Il y a une ambiguïté à laquelle vous devez soigneusement réfléchir et à propos de laquelle vous devez prendre une décision, monsieur le Président. Bien sûr, la Chambre des communes est suprême et elle a donné des directives au gouvernement. Le gouvernement a déclaré à la Chambre que rien n'avait changé, et je soutiens que c'est une atteinte aux privilèges de la Chambre. Toutefois, comme vous le savez, c'est à la Chambre qu'il revient en fin de compte de décider s'il y a eu atteinte à ses privilèges et si le gouvernement s'est rendu coupable d'outrage.
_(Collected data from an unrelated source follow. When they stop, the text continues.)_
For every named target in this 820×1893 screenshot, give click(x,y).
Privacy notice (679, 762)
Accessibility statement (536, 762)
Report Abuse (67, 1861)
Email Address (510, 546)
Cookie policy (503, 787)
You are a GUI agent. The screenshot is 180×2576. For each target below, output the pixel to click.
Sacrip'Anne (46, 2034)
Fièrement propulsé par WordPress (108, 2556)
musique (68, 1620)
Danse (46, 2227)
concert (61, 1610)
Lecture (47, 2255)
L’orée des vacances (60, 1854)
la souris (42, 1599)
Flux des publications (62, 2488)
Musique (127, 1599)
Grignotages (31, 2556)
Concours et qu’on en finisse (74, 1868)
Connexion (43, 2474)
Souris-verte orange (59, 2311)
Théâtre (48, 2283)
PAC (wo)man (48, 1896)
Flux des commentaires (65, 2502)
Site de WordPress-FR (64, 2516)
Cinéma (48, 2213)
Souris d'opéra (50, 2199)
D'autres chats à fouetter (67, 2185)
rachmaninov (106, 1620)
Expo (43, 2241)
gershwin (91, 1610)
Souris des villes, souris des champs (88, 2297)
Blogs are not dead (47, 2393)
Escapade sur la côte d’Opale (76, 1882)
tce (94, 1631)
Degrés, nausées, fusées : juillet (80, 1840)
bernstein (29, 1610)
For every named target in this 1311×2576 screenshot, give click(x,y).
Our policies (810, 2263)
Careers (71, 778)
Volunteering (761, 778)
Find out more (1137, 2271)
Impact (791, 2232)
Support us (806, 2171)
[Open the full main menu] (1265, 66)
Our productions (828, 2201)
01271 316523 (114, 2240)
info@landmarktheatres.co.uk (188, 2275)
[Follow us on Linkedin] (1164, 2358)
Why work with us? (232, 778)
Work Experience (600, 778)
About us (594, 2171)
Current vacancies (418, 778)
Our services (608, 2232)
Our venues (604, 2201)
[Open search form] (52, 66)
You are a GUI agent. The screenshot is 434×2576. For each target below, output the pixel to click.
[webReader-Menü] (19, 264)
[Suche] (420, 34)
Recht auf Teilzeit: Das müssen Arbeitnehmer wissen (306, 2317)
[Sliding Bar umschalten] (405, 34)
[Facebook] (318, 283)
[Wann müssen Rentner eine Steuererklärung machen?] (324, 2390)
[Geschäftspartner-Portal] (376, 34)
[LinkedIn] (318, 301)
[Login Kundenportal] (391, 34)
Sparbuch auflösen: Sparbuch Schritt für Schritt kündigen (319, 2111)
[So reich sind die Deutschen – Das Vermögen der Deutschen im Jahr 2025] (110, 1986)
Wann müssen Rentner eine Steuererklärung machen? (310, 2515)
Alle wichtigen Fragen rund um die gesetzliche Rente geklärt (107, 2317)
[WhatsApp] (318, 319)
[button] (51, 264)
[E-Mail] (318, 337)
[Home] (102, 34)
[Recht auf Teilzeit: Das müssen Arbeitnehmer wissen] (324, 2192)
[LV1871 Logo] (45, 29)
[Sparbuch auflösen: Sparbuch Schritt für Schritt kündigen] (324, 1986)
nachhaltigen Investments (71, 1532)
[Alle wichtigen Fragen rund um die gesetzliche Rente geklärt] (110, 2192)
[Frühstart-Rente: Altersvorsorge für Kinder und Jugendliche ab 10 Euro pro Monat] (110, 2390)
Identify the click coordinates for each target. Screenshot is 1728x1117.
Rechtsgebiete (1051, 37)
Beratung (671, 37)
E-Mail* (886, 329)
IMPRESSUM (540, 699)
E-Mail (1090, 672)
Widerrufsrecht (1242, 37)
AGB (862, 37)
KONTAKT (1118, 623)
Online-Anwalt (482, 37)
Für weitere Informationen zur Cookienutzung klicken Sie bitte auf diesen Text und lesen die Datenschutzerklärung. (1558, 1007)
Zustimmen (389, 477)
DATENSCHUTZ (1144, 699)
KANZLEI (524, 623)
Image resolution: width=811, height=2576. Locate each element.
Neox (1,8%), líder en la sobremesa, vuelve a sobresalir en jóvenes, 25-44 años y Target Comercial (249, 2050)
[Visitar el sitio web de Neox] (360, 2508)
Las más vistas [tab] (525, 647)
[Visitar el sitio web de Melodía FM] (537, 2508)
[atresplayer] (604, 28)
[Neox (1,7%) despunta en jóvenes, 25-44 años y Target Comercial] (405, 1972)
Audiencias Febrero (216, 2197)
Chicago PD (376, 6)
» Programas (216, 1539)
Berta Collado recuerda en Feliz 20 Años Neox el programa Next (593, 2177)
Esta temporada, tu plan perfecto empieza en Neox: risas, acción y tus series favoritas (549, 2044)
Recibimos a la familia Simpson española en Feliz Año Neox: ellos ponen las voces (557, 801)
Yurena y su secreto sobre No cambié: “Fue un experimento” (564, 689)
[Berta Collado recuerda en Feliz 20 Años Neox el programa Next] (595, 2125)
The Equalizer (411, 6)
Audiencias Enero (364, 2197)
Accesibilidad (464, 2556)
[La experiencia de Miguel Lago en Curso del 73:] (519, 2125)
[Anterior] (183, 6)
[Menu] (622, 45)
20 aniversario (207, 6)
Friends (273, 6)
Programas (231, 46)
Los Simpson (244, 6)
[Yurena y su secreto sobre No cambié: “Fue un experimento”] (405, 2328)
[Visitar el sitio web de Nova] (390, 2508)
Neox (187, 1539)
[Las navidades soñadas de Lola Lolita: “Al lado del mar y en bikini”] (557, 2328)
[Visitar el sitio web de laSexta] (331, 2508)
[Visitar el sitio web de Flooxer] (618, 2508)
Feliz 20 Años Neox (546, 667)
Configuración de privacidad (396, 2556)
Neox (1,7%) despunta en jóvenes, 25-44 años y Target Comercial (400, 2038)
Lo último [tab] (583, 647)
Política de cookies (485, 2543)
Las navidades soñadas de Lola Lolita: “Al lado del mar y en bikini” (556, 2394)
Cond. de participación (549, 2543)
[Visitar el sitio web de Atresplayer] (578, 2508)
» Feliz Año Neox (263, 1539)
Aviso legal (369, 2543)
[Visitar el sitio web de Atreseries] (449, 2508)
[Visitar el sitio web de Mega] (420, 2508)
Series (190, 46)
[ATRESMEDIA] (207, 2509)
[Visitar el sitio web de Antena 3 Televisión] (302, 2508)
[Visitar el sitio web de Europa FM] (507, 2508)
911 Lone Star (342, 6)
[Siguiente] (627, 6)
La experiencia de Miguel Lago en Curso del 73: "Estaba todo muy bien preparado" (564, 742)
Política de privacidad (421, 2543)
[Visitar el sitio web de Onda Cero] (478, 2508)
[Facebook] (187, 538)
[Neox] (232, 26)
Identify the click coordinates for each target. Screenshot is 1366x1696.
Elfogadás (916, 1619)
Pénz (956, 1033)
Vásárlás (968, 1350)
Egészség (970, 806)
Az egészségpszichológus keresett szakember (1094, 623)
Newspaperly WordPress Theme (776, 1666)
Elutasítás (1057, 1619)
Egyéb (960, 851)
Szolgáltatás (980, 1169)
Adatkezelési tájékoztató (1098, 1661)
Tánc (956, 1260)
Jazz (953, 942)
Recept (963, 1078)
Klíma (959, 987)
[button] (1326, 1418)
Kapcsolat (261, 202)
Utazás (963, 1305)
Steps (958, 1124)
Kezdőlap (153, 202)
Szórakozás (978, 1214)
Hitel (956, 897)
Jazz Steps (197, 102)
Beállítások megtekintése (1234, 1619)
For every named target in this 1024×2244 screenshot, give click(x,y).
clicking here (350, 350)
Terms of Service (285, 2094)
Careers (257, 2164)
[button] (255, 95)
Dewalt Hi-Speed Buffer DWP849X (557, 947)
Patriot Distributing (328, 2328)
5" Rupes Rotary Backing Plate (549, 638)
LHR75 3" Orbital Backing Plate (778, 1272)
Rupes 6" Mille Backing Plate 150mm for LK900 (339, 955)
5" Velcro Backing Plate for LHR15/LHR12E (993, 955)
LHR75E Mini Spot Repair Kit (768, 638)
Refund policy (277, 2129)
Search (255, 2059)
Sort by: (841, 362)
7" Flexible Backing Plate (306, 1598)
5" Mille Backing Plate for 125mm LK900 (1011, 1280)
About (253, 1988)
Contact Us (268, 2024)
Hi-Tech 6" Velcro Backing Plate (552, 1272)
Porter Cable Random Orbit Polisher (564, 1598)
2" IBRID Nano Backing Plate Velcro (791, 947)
Vous le savez très bien, le rôle du Président est de décider si cette question mérite d'être discutée davantage à la Chambre. Je vous demanderai de conclure que la question de privilège vous paraît fondée de prime abord et de laisser aux députés la possibilité de déterminer si cette question mérite d'être examinée par le comité de la procédure et des affaires de la Chambre. C'est d'une importance capitale, surtout dans un gouvernement minoritaire.
Vous vous pencherez sur ma demande, et peut-être que d'autres députés voudront intervenir. Cependant, le fait est que le gouvernement a la possibilité, pendant la pause, de résoudre ce que je considère comme une contradiction évidente entre la directive donnée par la Chambre et la réponse du gouvernement. En tout cas, j'espère qu'il le fera. S'il en est ainsi, je serai plus qu'heureux de retirer cette question de privilège.
Il n'en reste pas moins que, dans une démocratie, ce sont les électeurs qui décident, les Canadiens le comprennent. Ils décident qui vient siéger à la Chambre, puis nous prenons les décisions. Quand une directive claire est donnée, le gouvernement devrait comprendre qu'elle devrait être suivie. Il ne fait aucun doute que, mercredi, la Chambre a donné une directive au gouvernement et que, jeudi, moins de 24 heures plus tard, le ministre a dit à la Chambre que rien n'avait changé.
Je soutiens que la Chambre devrait être saisie de cette affaire et si, après une étude attentive, vous êtes d'accord, je suis prêt à présenter la motion idoine, monsieur le Président.